50 NOT OUT



 “What,” asked the young lady filling my champagne glass, “is it like to come back after so many years?”
So many years! So many, many years!

Last weekend was the 50thanniversary celebration of the opening of our alma mater, York University, and we spent a long weekend resident on campus and participating in various bashes. To be honest, neither Margaret nor I had any great expectations of the event. Its predecessor, 5 years back, had never quite taken alight, and we knew that very few of our own immediate circle would be there. Some are dead, of course: some did not relish the idea at all: some booked, then lost their nerve and pulled out.

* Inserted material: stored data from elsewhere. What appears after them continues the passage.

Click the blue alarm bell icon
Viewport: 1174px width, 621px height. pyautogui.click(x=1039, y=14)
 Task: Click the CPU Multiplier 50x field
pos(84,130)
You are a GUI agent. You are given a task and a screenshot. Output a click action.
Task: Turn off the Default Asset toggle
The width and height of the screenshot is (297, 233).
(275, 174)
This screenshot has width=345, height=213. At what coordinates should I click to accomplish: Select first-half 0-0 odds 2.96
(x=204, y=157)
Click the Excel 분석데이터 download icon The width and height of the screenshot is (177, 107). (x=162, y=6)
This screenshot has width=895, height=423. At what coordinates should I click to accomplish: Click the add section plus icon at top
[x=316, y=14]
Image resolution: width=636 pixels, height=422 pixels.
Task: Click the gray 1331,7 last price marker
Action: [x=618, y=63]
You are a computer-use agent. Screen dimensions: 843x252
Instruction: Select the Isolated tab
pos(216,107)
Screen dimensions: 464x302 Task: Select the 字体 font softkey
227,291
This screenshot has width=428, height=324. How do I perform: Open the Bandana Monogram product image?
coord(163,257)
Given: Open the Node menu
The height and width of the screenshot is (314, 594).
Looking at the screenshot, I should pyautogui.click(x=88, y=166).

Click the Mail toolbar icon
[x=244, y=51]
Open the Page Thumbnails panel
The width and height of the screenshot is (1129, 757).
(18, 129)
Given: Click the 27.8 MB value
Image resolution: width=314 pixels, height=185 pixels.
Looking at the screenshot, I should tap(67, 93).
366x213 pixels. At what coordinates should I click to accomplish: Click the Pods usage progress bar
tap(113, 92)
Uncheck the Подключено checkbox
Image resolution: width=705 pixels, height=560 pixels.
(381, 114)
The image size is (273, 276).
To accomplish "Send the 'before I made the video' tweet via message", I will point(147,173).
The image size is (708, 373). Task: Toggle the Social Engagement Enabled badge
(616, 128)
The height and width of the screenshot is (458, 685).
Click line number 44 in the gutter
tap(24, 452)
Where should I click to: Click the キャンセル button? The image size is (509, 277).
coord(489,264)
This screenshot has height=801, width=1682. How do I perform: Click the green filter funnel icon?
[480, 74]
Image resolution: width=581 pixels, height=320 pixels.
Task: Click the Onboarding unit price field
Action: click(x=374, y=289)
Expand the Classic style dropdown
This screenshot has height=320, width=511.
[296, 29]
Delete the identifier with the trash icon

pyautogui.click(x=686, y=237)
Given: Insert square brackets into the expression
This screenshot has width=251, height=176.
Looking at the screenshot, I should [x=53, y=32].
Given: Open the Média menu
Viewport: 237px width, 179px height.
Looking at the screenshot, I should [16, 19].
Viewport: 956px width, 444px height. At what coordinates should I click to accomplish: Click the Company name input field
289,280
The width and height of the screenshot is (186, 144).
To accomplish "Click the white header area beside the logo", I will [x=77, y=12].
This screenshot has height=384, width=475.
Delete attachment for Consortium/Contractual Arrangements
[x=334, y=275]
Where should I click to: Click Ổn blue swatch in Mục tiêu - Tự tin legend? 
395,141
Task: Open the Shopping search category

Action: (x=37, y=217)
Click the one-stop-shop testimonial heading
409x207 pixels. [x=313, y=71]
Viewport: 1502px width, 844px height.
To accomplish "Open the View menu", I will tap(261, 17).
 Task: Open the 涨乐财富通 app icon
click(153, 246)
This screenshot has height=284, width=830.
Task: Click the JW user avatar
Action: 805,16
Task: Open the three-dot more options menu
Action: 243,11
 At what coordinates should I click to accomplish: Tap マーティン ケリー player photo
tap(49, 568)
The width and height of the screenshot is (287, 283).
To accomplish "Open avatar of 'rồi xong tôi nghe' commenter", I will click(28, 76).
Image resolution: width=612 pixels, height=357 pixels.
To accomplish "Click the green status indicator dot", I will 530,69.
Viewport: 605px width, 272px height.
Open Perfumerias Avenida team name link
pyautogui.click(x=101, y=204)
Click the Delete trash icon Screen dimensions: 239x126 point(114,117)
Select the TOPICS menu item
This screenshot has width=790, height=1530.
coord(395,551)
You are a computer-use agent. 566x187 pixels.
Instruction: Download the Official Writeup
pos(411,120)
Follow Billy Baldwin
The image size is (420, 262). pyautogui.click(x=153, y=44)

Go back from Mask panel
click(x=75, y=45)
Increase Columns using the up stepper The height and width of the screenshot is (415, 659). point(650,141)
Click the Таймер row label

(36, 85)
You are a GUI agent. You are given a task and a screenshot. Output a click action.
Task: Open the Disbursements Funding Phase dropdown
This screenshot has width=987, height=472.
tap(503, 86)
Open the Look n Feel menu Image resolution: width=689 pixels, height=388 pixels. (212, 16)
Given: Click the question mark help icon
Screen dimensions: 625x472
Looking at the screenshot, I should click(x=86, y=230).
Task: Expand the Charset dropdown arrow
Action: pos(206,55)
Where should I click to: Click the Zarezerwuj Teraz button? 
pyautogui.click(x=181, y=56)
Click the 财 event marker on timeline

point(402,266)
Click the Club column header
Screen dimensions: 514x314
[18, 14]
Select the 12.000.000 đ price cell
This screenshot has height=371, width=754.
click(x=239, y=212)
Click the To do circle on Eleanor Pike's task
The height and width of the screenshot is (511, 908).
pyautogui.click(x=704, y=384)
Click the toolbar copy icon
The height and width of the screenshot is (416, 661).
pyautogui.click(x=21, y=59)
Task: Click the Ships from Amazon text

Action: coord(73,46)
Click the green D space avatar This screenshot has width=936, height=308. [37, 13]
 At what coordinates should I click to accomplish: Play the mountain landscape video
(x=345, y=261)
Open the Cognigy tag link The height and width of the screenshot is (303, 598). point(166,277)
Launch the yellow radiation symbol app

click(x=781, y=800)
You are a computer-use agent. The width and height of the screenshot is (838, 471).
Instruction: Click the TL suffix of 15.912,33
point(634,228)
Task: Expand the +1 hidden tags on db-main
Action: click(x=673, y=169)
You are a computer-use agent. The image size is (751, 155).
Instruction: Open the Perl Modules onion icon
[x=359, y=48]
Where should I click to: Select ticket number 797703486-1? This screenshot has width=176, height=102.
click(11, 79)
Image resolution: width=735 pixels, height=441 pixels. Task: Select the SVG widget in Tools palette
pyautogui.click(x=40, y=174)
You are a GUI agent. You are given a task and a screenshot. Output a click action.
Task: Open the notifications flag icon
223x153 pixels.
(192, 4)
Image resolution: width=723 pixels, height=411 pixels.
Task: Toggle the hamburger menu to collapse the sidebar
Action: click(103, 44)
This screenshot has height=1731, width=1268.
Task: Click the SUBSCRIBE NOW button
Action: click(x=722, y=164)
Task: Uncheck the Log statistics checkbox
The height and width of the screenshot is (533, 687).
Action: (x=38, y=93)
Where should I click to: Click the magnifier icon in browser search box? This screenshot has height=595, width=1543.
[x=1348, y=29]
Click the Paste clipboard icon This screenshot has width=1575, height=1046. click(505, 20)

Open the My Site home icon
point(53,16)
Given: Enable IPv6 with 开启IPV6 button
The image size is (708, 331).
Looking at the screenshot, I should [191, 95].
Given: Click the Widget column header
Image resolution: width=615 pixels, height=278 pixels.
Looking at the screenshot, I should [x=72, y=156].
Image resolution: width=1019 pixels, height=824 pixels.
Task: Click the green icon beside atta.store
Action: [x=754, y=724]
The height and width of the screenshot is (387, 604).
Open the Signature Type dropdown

But we went, with, as I say, no expectations. We just felt that – well, the 50th would only come round once, and it was rather special all those decades ago to be among the first of the few. There were only 216 of us, and the tudor Heslington Hall to put us in – and of course we all lived in digs. Having no tradition of student accommodation, York’s good burghers kindly opened their spare bedrooms and front parlours to us, for the huge sum of 63/- (that’s £3.15) a week, B&B and full board on Sundays.

So going back seemed – well, obligatory. And what a weekend it was! The sun shone on the lovely yew-tree lawns of the old Hall, for the Pioneers’ (intake of ’63, ’64 and ’65) event last Friday. The champagne flowed, and so did the conversation. And, of course, we sought out and caught up with many of our generation; but also, unexpected delight, we met many we’d never met before, including current students (see above) and we were enriched by the contagious affection and disparate memories of all those generations. 50 years is a long time.

 We all wore huge ID tags with our names and year writ large, and everyone coming near read these first, and faces second. Rapidly we who bore 66-plates (we were identified by the year of graduation) became kind of minor celebrities. “What was it like?” was the inevitable question; and we, liberated by champagne and our own celebrity, told them!

It was, of course, a marvelous time and place to have been alive, and no blog could possibly do justice to thrill of revisiting those unique, favoured, special memories. But take my word for it, York in ’63 was an astonishing, magical place to have been – life defining.